Great Yokai War, The

Great Yokai War, The

Rating: 10/10
Year: 2005
Genre: Action
Director: Takashi Miike
Cast: Etsushi Toyokawa, Takashi Okamura, Chiaki Kuriyama

Yokai Daisenso (The Great Yokai War) was described as "a kids' movie from the guy who made Ichi the Killer." I am a fan of movies that reinterpret Japanese folklore, like Kwaida, Spirited Away and my favorite Studio Ghibli movie, Pom Poko.

Yokai Daisenso doesn't attempt to be as lyrical, profound, or eco-friendly as a Studio Ghibli film, nor as shocking as Miike's over-the-top action and horror movies. But it takes influences from both, as well as a thousand other sources, and ends up being an imaginative and entertaining action/comedy that parodies its influences at the same time it pays homage to them.

What's not immediately apparent in that plot synopsis is the wide range of influences that went into this movie. Miike's version is described as a remake of a 1968 film (which I haven't yet seen, but have on order) about monsters from Japanese folklore battling a European vampire. The ecological message of the movie will sound familiar to anyone who's seen a Studio Ghibli film, but it also has roots in Japanese folklore about tsukumogami - also, it doesn't take itself anywhere nearly as seriously as a Ghibli movie.

The yokai themselves are all taken from folklore, based on the interpretations of cartoonist Shigeru Mizuki (who served as a production consultant and is honored in the film by a sequence in which Tadashi visits a Mizuki museum to learn more about goblins). Most of the monsters are costumes and puppets - with some CGI, in particular for the rokurokubi - and come across as homages to Japanese super-hero monster series (as with Miike's Zebraman); Westerners are likely to see it as "Power Rangers" and "Ultraman" on a higher budget. Other creatures, like the Tanuki who head to Tokyo screaming "party! party!", are shown in their storefront statue incarnations instead of as "real" animals. And the mechanical monsters are created with stop-motion a nimation, making them seem unreal but familiar, as if they're paying homage not to folklore but to decades of science fiction movies.

When the film was first announced, it was hyped as "Japan's answer to The Lord of the Rings and the Harry Potter movies." It's not, but we don't see that as a failure on the part of the filmmakers - in fact, we have a hard time believing that anyone involved in the production of the movie took such claims seriously. What the movie does have in common with Peter Jackson's Lord of the Rings is that they're "big" stories told just for the sake of enjoying a "big" story, movies made by people who love the movies they grew up with.
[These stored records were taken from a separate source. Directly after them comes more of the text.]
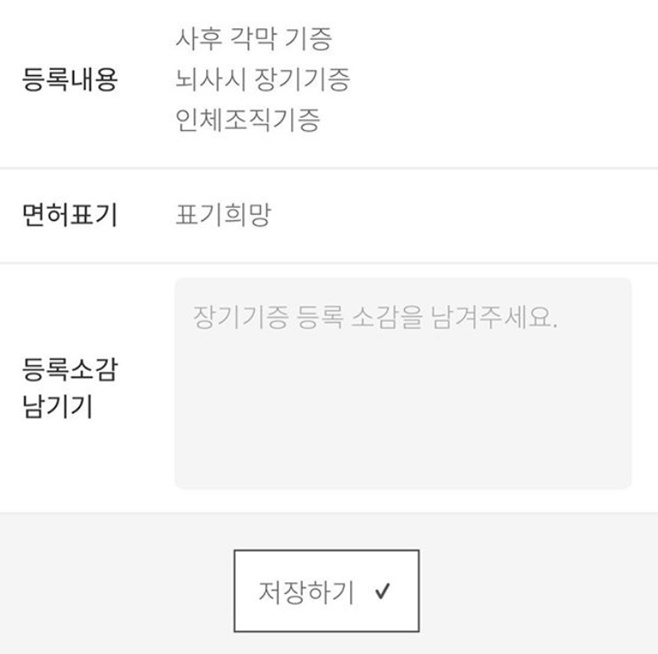Viewport: 658px width, 654px height.
Task: Click the blank space right of 표기희망
Action: coord(462,215)
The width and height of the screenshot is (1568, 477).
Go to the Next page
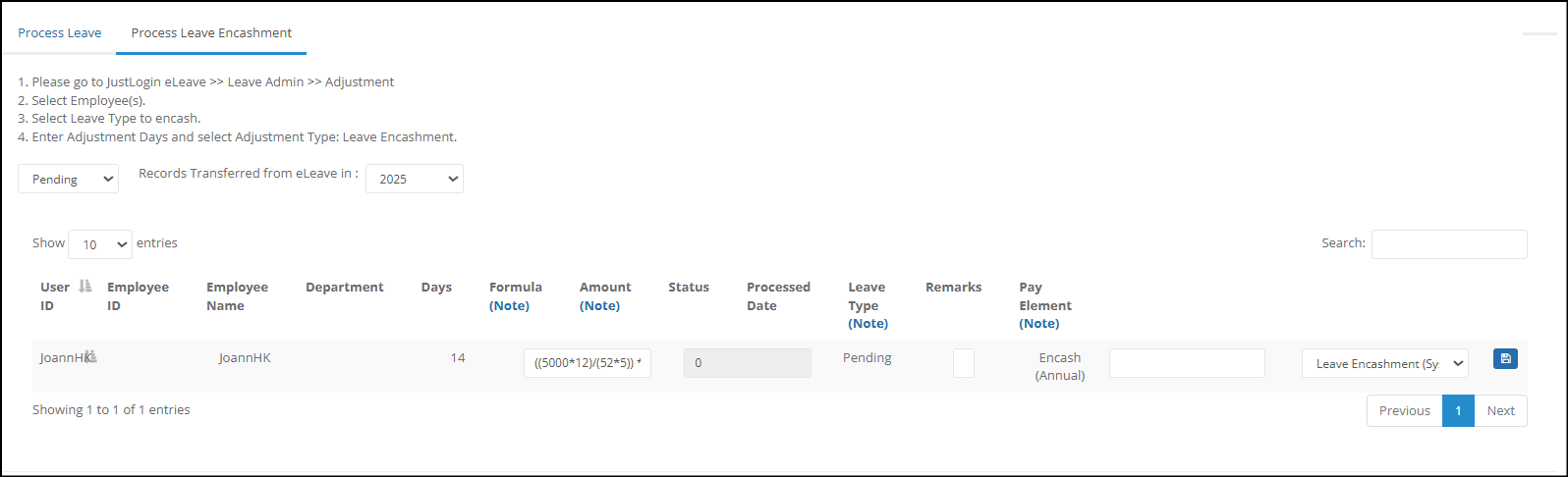pyautogui.click(x=1500, y=410)
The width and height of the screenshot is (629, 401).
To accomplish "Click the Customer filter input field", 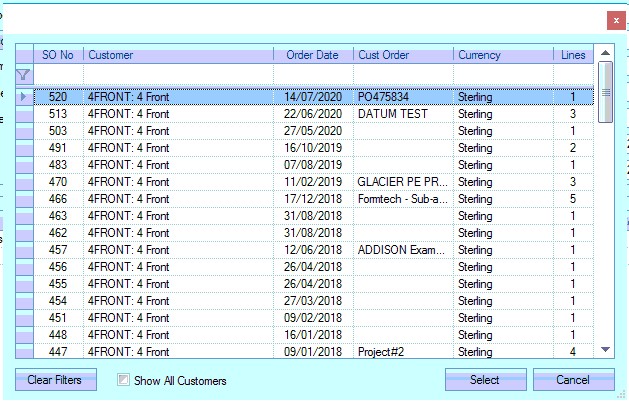I will (178, 75).
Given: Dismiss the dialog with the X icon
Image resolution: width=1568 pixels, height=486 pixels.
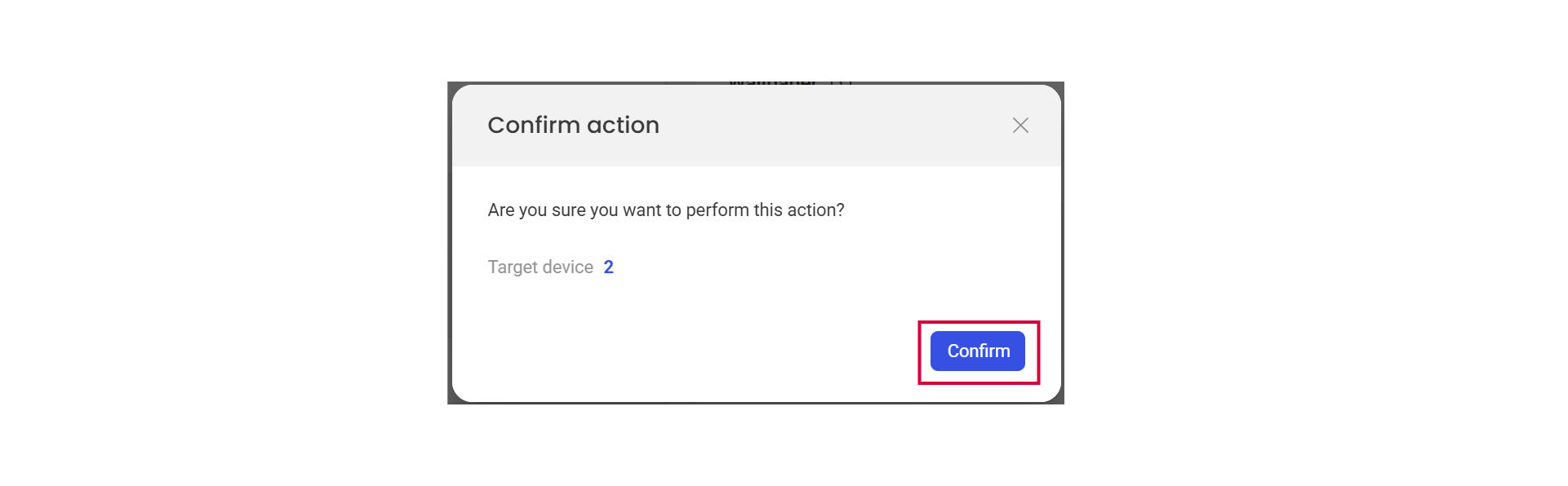Looking at the screenshot, I should (1020, 126).
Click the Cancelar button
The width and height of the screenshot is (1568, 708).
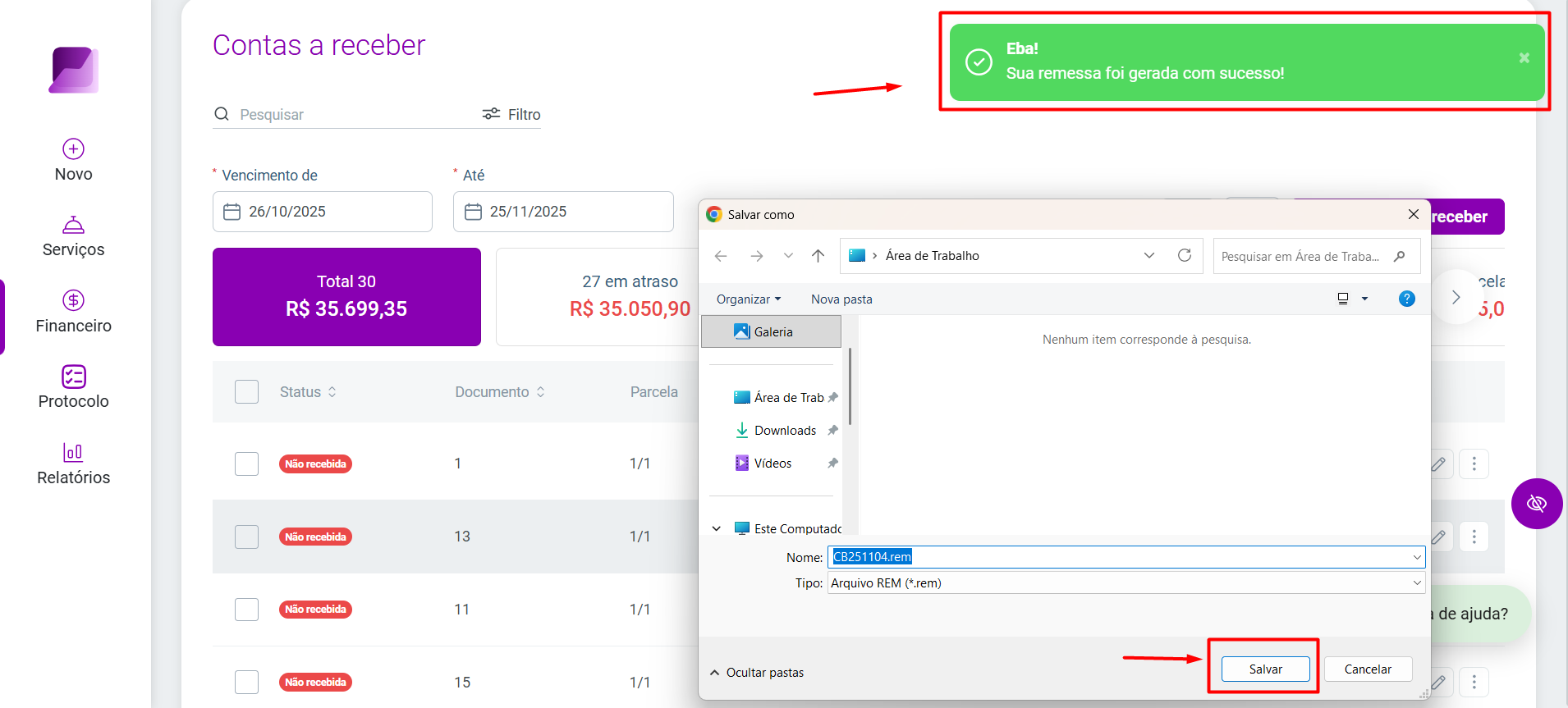click(1368, 669)
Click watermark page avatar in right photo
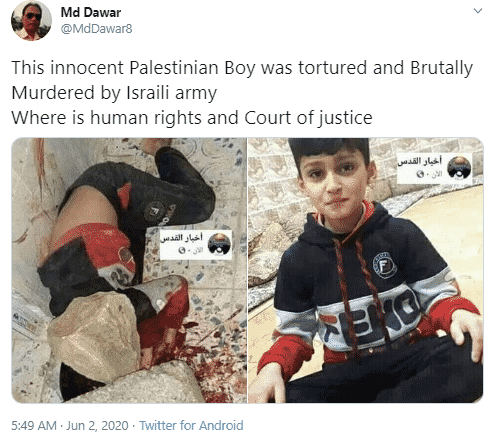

The Great Yokai War is filled with product placement for Kirin Beer to the degree that it's actually a minor plot point, but it's done with scenes that parody the idea of product placement. The cute and lovable yokai that Tadashi befriends in the movie is exploited for all its family-friendly cuddly qualities, and also parodies the Pikachu phenomenon by being frequently beaten and tortured. (And still, it somehow doesn't come across as a shallow, predictable attempt to be Godzilla vs. Bambi-style "edgy"). Grandfather's quote about azuki beans parodies the idea of the wisdom of elders and reverence for tradition. A warning in the middle of Tadashi's plane flight makes fun of the fact that this is a "kid's movie." Much of the climactic finale is filmed in the style of a Japanese commercial. And the conclusion makes a surprisingly subtle comment about growing up and the loss of childhood wonder.

And in the end, it works. For all the grandeur and budget of movies like The Chronicles of Narnia or Harry Potter and the Goblet of Fire, they seem distant and ostentatious, too concerned with the dividing lines between spectacle, action, comic relief, and plot, instead of just relaxing and telling a fun story. The Great Yokai War is more proof that "family friendly" doesn't necessarily have to mean "safe, boring, and conventional." And it proved to us that we shouldn't judge a director's entire body of work based on one film; the only thing that Audition and The Great Yokai War have in common is that whether you love it or hate it, you won't forget it.